Table 3 Nutritional deficiencies in each surgery group pre-operation and during follow-up

Complications

The mean length of hospital stay was 2.5 days in both surgery groups. The mean surgery time and anesthesia duration were significantly shorter in the SG group, compared to the GB group (56.5 ± 16.2 and 105.2 ± 22.9 vs. 72.7 ± 24.3 and 121.8 ± 30.4 min, respectively; P < 0.001). Early and late complications are summarized in Table 4. There was only one case of early mortality in the GB group, while two and four late mortalities were reported in the SG and GB groups, respectively. Overall, 122 patients returned to the operating room, including 55 (2.4%) patients in the SG group and 67 (6.0%) patients in the GB group (P < 0.001). In general, the rate of early and late complications was lower in the SG group, compared to the GB group (4.6 and 2.2% vs. 11.7 and 5.2%, respectively; P < 0.001).

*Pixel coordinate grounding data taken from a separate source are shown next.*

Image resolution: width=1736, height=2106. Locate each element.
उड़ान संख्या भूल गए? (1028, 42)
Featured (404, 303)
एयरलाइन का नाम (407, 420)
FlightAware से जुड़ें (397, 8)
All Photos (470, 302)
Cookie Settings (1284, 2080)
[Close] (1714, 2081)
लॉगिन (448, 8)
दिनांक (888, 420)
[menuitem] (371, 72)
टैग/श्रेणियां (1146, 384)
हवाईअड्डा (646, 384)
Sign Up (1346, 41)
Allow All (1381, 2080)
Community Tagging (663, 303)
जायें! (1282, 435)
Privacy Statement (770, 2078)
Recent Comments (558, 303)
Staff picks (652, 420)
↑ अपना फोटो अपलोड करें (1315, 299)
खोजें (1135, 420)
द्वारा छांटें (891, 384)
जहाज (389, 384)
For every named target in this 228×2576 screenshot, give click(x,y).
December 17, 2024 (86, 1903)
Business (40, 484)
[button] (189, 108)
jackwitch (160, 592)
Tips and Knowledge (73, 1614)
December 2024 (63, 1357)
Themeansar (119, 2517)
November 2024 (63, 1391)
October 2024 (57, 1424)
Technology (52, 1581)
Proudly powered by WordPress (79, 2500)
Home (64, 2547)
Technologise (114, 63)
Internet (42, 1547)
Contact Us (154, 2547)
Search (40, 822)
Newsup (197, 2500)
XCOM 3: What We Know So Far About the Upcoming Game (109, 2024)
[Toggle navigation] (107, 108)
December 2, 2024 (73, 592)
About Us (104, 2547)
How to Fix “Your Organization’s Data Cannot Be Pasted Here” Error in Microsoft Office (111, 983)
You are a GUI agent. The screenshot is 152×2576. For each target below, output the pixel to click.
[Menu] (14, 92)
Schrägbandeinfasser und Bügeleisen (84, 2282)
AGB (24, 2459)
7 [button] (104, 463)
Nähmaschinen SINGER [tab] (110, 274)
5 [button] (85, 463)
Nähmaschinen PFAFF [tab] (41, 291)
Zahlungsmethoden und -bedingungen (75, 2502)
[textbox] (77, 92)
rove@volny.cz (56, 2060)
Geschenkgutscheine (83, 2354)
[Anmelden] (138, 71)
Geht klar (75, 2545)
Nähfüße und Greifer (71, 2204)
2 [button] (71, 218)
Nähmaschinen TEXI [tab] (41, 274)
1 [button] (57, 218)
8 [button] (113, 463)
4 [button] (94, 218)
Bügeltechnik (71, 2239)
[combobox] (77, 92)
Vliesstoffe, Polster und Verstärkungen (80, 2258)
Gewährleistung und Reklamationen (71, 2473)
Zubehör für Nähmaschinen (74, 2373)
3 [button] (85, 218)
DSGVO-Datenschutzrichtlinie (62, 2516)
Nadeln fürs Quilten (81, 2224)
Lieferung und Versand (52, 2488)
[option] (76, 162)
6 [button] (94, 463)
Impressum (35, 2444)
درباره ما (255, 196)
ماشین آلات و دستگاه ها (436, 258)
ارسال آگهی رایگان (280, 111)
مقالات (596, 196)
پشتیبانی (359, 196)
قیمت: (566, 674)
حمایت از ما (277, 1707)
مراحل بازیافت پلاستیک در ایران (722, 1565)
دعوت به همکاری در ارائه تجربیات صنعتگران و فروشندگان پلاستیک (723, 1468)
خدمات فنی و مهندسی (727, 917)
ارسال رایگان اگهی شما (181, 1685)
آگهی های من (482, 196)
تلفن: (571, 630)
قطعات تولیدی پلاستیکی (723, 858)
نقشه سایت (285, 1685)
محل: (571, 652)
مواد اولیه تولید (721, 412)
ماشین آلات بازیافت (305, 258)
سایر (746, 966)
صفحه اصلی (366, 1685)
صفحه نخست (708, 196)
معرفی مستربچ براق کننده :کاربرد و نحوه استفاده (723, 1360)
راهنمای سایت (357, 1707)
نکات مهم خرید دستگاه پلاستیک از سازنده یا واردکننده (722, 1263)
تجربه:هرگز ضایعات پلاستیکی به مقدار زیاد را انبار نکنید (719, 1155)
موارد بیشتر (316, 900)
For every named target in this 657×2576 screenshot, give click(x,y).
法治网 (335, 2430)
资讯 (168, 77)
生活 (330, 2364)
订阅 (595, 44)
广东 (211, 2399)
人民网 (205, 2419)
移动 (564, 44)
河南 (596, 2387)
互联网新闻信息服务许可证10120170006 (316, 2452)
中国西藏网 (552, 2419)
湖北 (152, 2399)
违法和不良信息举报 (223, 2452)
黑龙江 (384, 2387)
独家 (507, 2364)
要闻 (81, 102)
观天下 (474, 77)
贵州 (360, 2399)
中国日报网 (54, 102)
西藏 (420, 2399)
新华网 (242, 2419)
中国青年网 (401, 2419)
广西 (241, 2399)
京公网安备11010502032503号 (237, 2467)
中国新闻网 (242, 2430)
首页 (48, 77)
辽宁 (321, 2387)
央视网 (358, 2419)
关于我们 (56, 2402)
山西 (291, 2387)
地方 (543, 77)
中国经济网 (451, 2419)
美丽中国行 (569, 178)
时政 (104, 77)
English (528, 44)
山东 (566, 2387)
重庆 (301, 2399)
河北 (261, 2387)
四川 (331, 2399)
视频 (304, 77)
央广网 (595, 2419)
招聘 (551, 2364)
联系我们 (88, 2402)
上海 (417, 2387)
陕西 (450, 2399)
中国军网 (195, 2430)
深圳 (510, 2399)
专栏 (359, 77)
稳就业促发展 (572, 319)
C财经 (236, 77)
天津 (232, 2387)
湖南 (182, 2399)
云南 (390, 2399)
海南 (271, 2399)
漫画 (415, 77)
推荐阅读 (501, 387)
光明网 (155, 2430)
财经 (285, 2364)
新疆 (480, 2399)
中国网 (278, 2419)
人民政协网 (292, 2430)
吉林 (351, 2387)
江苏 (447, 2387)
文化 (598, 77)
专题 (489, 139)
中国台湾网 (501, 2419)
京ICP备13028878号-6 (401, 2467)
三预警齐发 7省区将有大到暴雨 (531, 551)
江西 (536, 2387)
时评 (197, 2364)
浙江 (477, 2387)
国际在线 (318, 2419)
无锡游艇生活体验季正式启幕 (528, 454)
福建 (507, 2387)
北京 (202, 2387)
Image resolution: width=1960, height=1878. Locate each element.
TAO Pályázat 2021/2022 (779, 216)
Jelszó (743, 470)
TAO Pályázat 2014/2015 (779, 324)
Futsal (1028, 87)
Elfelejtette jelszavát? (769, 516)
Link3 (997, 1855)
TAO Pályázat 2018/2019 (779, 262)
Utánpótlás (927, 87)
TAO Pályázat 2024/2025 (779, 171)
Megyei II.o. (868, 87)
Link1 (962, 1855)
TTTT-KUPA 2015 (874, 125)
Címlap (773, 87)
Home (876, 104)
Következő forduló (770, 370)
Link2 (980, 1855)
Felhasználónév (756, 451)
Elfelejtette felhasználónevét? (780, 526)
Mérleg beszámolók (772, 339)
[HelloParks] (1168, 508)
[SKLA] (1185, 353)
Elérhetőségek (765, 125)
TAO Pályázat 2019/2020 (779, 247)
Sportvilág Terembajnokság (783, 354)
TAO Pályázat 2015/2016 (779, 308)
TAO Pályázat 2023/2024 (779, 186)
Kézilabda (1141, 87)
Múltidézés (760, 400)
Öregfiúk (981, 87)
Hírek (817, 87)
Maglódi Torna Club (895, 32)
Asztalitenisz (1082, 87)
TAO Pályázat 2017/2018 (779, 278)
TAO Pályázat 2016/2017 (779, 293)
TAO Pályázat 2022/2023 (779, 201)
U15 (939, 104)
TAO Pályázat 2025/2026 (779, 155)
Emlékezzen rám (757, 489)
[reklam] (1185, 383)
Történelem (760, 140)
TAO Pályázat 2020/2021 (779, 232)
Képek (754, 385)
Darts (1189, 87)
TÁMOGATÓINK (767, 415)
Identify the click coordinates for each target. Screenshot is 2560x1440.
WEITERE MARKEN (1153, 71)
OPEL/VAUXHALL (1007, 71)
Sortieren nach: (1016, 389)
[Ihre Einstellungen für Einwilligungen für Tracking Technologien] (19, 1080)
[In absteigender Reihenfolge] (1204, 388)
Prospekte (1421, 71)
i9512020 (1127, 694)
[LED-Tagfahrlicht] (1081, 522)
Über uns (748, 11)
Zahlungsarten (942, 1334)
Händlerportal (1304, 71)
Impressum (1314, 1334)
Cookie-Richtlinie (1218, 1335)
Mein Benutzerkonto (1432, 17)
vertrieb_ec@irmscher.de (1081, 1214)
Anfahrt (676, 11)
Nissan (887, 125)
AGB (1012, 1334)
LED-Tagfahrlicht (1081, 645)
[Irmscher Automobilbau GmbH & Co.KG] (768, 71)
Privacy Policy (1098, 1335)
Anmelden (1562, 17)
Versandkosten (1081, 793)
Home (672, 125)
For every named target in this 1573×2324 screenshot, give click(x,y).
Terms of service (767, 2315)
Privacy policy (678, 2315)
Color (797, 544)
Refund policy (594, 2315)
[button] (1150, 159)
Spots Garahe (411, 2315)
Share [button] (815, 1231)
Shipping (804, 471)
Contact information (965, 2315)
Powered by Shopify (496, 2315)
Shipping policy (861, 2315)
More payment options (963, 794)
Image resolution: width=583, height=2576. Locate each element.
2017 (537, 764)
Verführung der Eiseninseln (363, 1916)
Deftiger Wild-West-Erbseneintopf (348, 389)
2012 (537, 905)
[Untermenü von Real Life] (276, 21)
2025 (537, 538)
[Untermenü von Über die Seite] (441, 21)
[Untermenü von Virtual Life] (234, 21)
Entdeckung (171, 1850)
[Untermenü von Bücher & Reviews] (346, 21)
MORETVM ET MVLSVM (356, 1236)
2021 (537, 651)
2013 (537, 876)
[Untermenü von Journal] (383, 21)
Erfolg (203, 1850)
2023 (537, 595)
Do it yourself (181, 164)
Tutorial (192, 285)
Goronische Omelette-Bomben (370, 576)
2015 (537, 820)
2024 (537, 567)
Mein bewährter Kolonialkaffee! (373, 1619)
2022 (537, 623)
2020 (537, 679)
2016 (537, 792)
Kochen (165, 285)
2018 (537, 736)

Table 4 Early and late complication in each surgery group

Quality of life

A total of 560 patients were asked to complete SF-36 before and 12 months after surgery. Of these patients, 372 (66.4%) and 188 (33.6%) underwent SG and GB, respectively. There was no significant difference between the two groups in terms of physical and mental health components of quality of life at baseline and 12 months after surgery (Table 5). However, both groups improved significantly in all subdomains of quality of life after the operation (Figure 3 in the Supplementary Appendix).

Table 5 Quality of life subdomains scores and its alteration during 1 year after the operation in 560 patients

Discussion

The current study is a comprehensive two-year report of two common bariatric procedures, comparing their effectiveness and safety. With respect to weight loss outcomes, GB was found to be slightly more beneficial than SG, although both procedures were efficiently successful. On the other hand, concerning the remission and improvement of obesity-associated comorbidities, both types of surgeries showed promising results. However, GB was more effective than SG in the remission of comorbidities, including HTN and dyslipidemia. In terms of T2DM remission, none of the surgical techniques were considered to be superior. Moreover, early and late surgical complications, as well as micronutrient deficiencies, were less prevalent in the SG group, compared to the GB group. Nonetheless, both surgeries played a beneficial role in improving the patients’ quality of life.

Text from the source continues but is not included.